HIs book wasn't intended to predict the future, but it was set in the future and involves a landscape he could not have possibly lived through first hand. Of course, Stalin's purge of the POUM in Spain opened Orwell's eyes. He experienced the fear of knowing he was on Stalin's wanted list as he and his wife hid in abandoned buildings for about five days, before escaping Spain. But he never lived through the dystoptian nightmare he descrcibed. And he took a lot of inspiration from Zamyatin's We (written in the Soviet Union in 1920-1921; Zamyatin was one of the few openly opposed Stalin, but was allowed to emigrate after he resigned from the Writers's Union in 1929 as his colleagues were denouncing him. Like Victor Serge, he complained directly to Stalin of the oppression he was experiencing, and like Serge, he was allowed to leave the country with Gorky's interrcession. Sometimes thugs and mass murdererers do unpredictbable things, such as allowing their bravest crritics to leave the country. Zamyatin was allowed to leave in the early 30s, and Victor Serge was allowed to leave in 1936 after directly criticizing Stalin for his consolidation of power and persecution of his victims, also with Gorky's intercession. Serge also wrote to Stalin directly, complainining that Stalin had made it impossible for him to work. Gorky the lackey put in a word for both few writers of far higher calibre than him while Gorky felt insulated from the purges, although an interntational campaign by writers on Serge's behalf is what resulted in the sole instance of dissident writer being forced out of the country instead of murdered during the Great Terror of the mid-1930s.

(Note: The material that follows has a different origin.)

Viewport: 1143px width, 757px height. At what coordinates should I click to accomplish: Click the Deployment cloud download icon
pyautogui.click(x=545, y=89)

Serge's The Case of Comrade Tulayev is a masterpiece in the same vein as Darkness At Noon. Serge finished writing the book in 1942, and he died in 1947. Orwell attempted to help Serge get the book published in the mid-1940s, but Orwell could not get Animal Farm published for roughly a year because of the alliance with Uncle Joe. Serge was apparently the first person to describe the Soviet Union as a "totaitarian" state, in a letter he wrote to friends in Paris on the ever of his arrest in Leningrad in 1933.

I'd say The Case of Comrade Tulayev is as powerful a book as 1984.

Like Orwell, Serge fought as a member of the POUM in Spain. Serge was an early member of the Bolsheviks, but he became openly critical of Stalin by 1925 (or a few years earlier). He was first exiled internally before Stalin put him on a train in 1936 going west.

Although 1984 is a better written book in just about everyone's opinion than We, it is very much like Zamyatin's book. Of course, Orwell wrote that he wanted to write the same kind of book as We. Orwell did a much better job conveying the schizophrenic effect of double-think, and of conveying the fear the main character experienced. Zamyatin's main characIer, D-503, was only discovering that he was a person and not just a scientific worker bee assigned to build a space ship. D-503's range of feeling was not nearly as deep as Winston's. We would have been much more like 1984 had it been written from the perspective I-330, the woman who helped lead the revolt against OneState and it's leader, the Benefactor, and recruited D-503 to the cause.

If Zamyatin hadn't beat Orwell to the theme, I would say that limited aspects of 1984 did turn out to be prophetic. There was no privacy in Zamyatin's OneState or in Orwell's Oceana. There is no privacy in the United States (as you know, the NSA can listen to you using your cell phone while it is off). But the technology to listen to everyone is hardly necessary to create a terror state, and I'm not saying the United States has become even remotely comparable to the Soviet Union under Stalin, or at all comparable to the dystopian novels mentioned in this posting. That would be a prepostrous comparison. On the other hand, the United States has truly horrific nightmares in other countries, such as Guatemala and El Salvador (two of over a dozen such examples), where dissidents or just being the wrong person in the wrong place resulted in unspeakable torture and hacking off of limbs before one's corpse was found on a garbage heap.

Although domestic conditions in the U.S. are not at all comparable to the Soviet Union under Stalin, I see the possibility of things turning in that direction. I'm very fearful when an increasingly large segment of the public advocates for a postmodernist, totalitarian agenda. Humans can be so savage toward each other that it defies belief. Our species will not last, of course. We will destroy ourselves, or die out for other reasons.

Sorry this is so disjointed and for any typos. Time to go to sleep.